--- begin Record list ---
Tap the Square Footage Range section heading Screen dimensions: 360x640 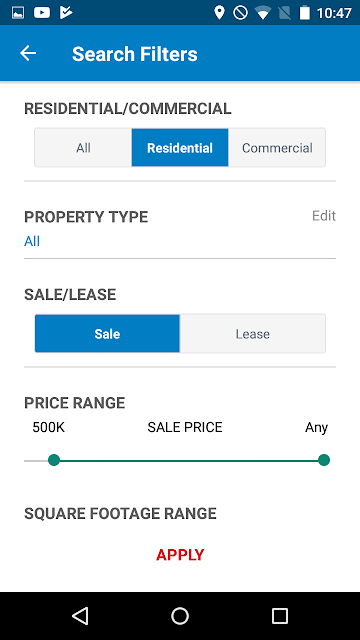pos(120,513)
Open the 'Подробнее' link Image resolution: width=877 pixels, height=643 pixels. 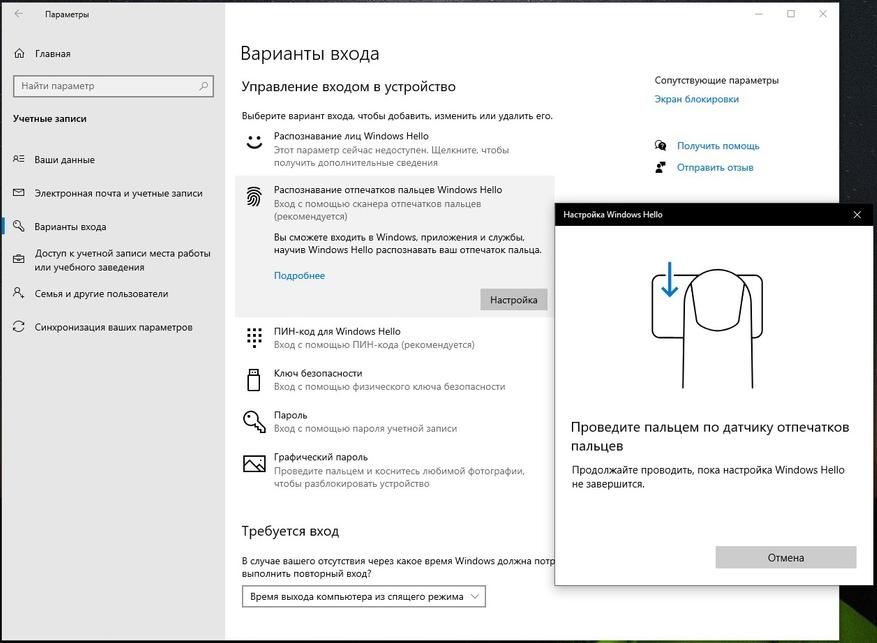click(x=299, y=276)
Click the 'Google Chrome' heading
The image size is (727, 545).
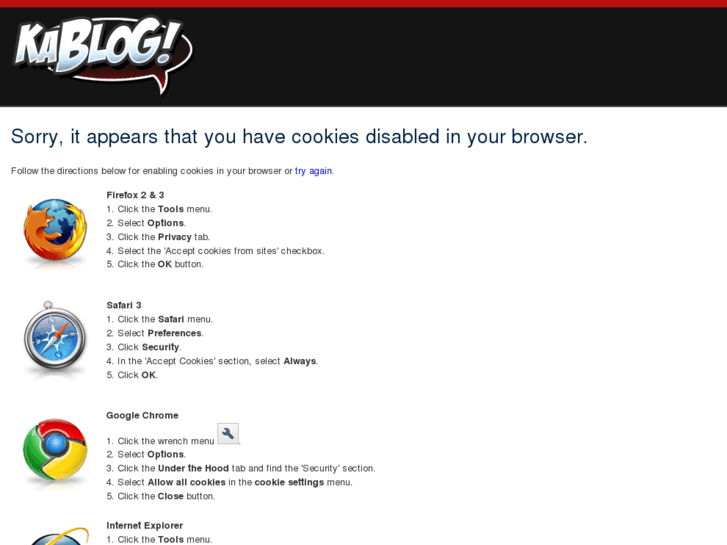tap(142, 415)
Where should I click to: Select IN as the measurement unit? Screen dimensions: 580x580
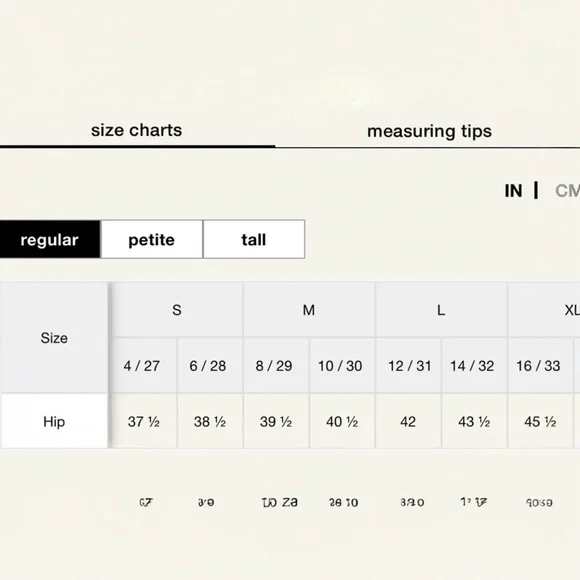click(x=513, y=191)
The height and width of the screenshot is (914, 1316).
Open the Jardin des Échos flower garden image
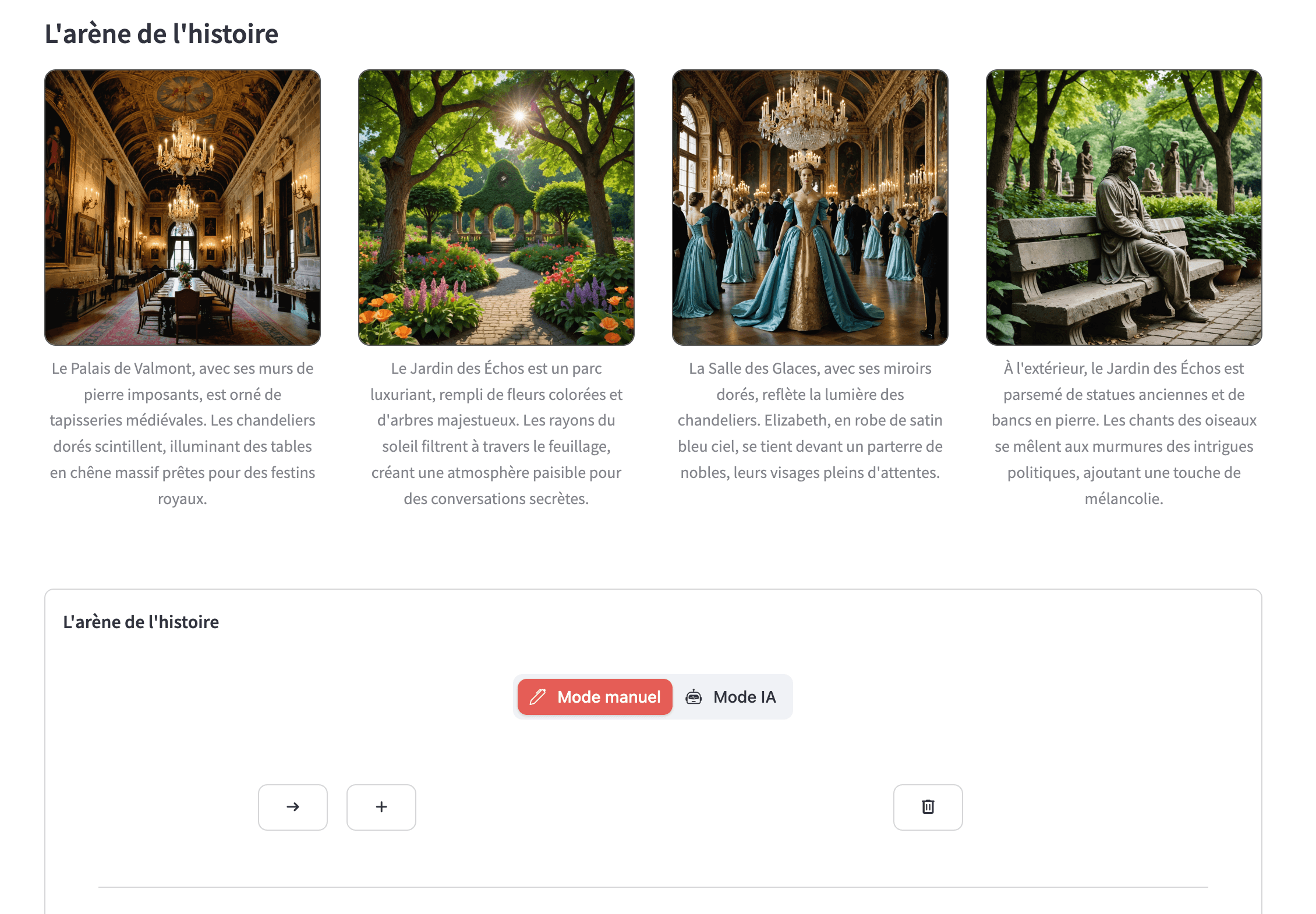[496, 207]
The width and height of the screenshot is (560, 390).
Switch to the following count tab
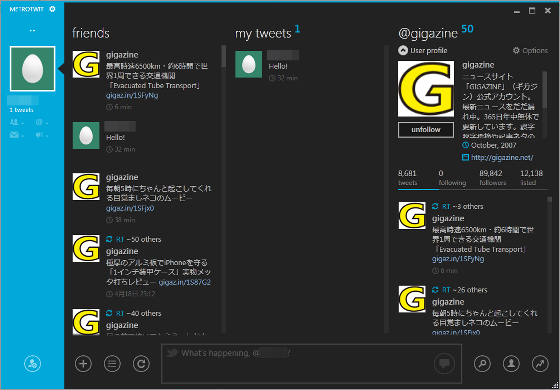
--- end Record list ---
What is expected » Update the entries from the line with "The width and" up to and including the last line by replacing "following" with "followers" and keeping everything else the same. Give only those lines, without the pictures.

Answer to the exercise »
The width and height of the screenshot is (560, 390).
Switch to the followers count tab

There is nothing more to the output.